DIRECTION |
Reproduce the records below word for word, from the first line through the line containing "Action: (1003, 129)", including both.

***** TASK MATERIAL

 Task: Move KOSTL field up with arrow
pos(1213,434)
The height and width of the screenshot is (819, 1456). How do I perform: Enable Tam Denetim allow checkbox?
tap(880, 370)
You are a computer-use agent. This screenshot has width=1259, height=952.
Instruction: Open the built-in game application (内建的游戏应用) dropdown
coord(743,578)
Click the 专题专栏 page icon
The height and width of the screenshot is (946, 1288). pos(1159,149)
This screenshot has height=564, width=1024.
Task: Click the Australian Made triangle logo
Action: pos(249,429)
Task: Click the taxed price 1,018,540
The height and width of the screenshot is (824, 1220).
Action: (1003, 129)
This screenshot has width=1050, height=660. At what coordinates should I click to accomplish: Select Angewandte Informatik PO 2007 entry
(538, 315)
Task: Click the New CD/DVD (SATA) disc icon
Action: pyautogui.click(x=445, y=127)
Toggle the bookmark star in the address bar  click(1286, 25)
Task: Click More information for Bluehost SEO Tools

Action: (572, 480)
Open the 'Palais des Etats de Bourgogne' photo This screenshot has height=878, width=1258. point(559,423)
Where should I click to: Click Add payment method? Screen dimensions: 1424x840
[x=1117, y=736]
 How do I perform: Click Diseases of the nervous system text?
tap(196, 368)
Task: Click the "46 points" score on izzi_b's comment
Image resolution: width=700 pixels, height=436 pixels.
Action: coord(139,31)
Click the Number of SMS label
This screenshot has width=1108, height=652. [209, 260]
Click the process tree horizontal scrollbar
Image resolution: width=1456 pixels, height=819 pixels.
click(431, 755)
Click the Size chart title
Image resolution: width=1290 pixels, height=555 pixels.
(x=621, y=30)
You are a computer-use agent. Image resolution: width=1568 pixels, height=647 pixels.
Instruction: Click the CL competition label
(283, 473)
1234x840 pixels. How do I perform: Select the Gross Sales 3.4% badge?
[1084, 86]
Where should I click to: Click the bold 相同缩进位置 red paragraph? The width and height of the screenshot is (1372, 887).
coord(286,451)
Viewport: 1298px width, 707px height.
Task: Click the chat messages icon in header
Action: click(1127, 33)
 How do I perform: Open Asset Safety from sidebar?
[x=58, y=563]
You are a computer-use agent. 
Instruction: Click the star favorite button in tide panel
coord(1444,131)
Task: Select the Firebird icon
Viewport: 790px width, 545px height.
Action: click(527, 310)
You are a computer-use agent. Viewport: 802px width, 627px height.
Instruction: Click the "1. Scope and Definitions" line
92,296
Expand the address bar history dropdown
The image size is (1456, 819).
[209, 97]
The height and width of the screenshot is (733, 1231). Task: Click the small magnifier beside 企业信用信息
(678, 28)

**********

ANSWER TO THIS EXERCISE |
 Task: Move KOSTL field up with arrow
pos(1213,434)
The height and width of the screenshot is (819, 1456). How do I perform: Enable Tam Denetim allow checkbox?
tap(880, 370)
You are a computer-use agent. This screenshot has width=1259, height=952.
Instruction: Open the built-in game application (内建的游戏应用) dropdown
coord(743,578)
Click the 专题专栏 page icon
The height and width of the screenshot is (946, 1288). pos(1159,149)
This screenshot has height=564, width=1024.
Task: Click the Australian Made triangle logo
Action: pos(249,429)
Task: Click the taxed price 1,018,540
The height and width of the screenshot is (824, 1220).
Action: (1003, 129)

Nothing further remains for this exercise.